There have been a few bumps in the road: one of Google’s cars was pulled over by police in Mountain View, California for driving too slow; and there have been a few minor accidents where inattentive human drivers rear-ended a Google car.
In all of those test drives, a human has been riding along, like a drivers’ ed teacher riding shotgun to a teenaged student.
Google doesn’t want to produce cars that need a human assistant, however. The idea behind self-driving cars is that they should be autonomous – able to operate without a human’s input.
On the way to what seems like the inevitable arrival of fully autonomous vehicles, Google asked the US government for guidance about how self-driving cars could meet national vehicle safety standards, which assume a human driver.
The National Highway Traffic Safety Administration (NHTSA) came back with its answer last week.

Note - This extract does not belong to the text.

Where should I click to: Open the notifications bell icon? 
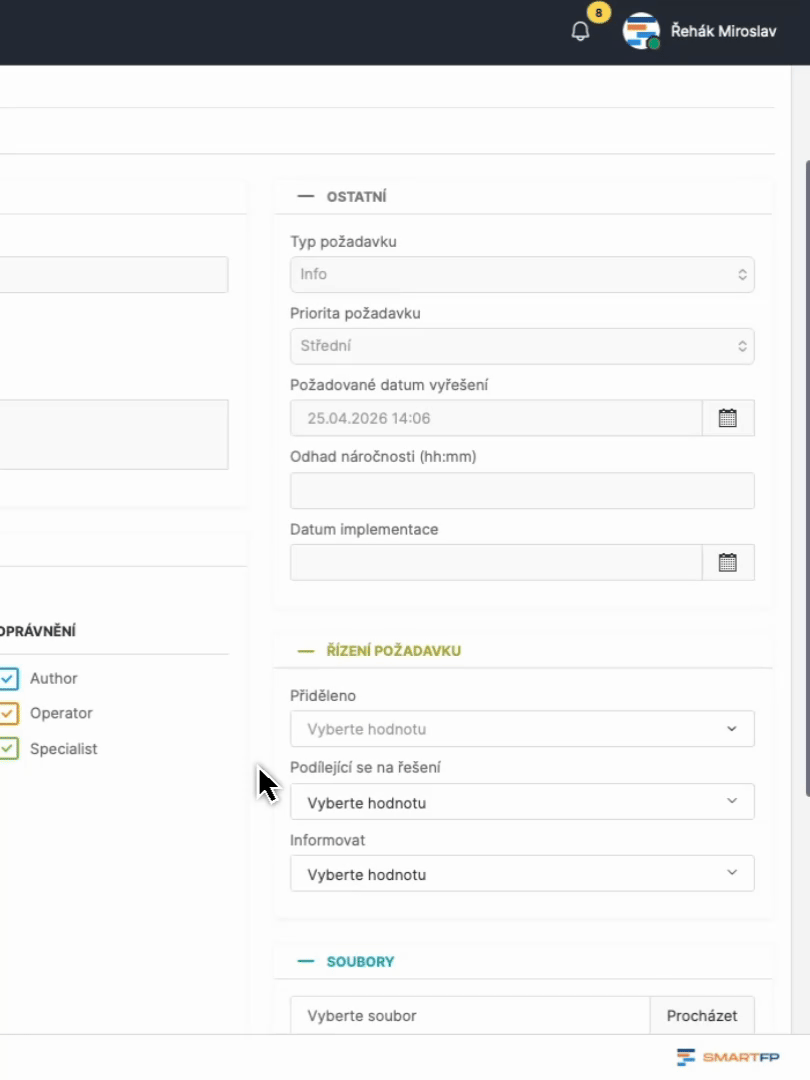click(581, 31)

In a letter to Chris Urmson, director of Google’s self-driving car project, the NHTSA said that it agreed with Google that the “driver” in a self-driving car is the self-driving system (SDS), not any human occupant.
Although the government’s rules as currently written are still in effect, NHTSA’s ruling paves the way for new safety rules that don’t require things like hand brakes and steering wheels that an autonomous vehicle has no need for.

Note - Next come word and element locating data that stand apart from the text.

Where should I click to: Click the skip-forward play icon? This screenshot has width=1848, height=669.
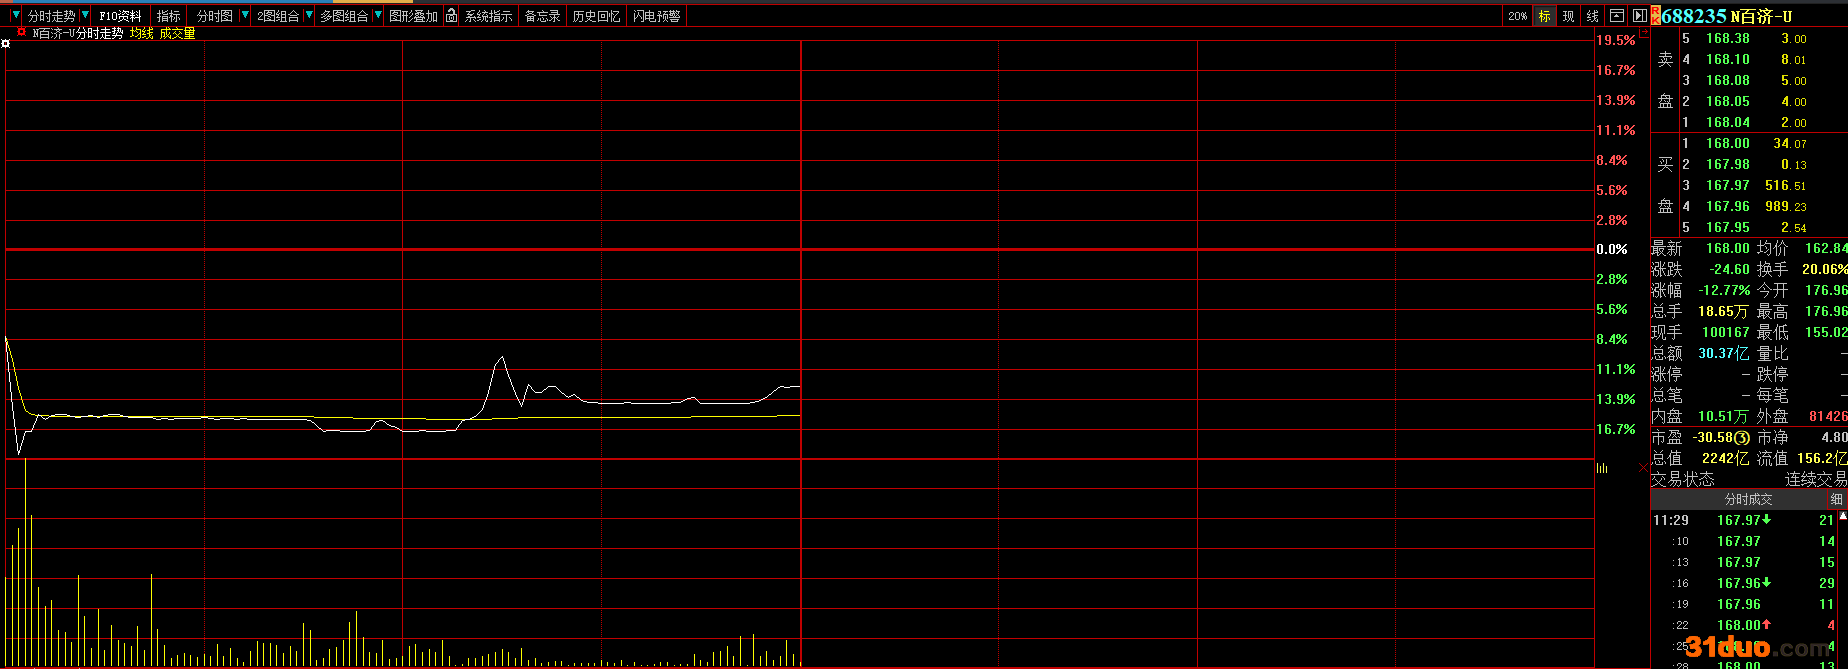pyautogui.click(x=1640, y=16)
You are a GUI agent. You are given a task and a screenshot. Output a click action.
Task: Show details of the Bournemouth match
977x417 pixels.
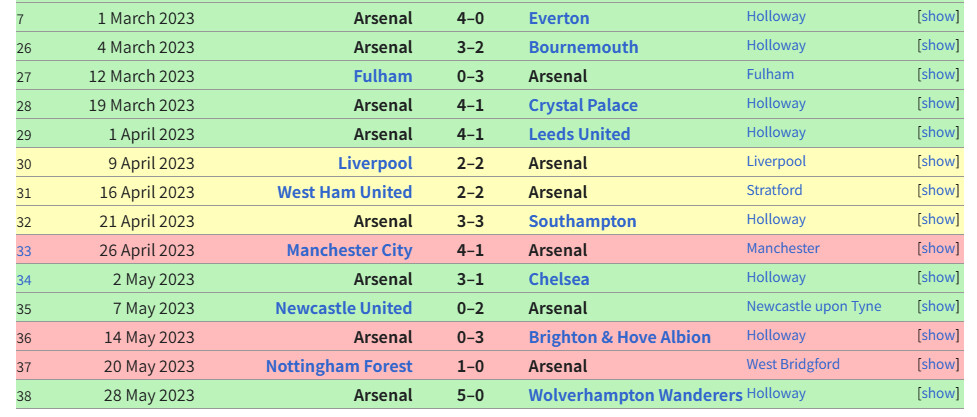click(x=939, y=45)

Google argues that requiring brakes that could be operated by a human could actually be “detrimental to safety because the human occupants could attempt to override the SDS’s decision,” Google said.
The NHTSA can only enforce existing regulations, not create new ones, so Google can’t claim victory quite yet.
But the government’s response indicates that Google – and any other self-driving car designer, whether it be Tesla, Apple, or someone else – may petition to get an exemption to some of the safety rules.
And the NHTSA’s ruling means that Google can start working on its designs with the assumption that the days of “driver” referring to only a human operator are over.
Among other things, writes Philip E. Ross at IEEE Spectrum, Google can begin:
… [designing] the various parts of an automatic driving system to deal directly with the artificial pilot without first clearing things with the primate who may be sitting in the front seat.
We’re officially in the territory of making up the rules as we go along.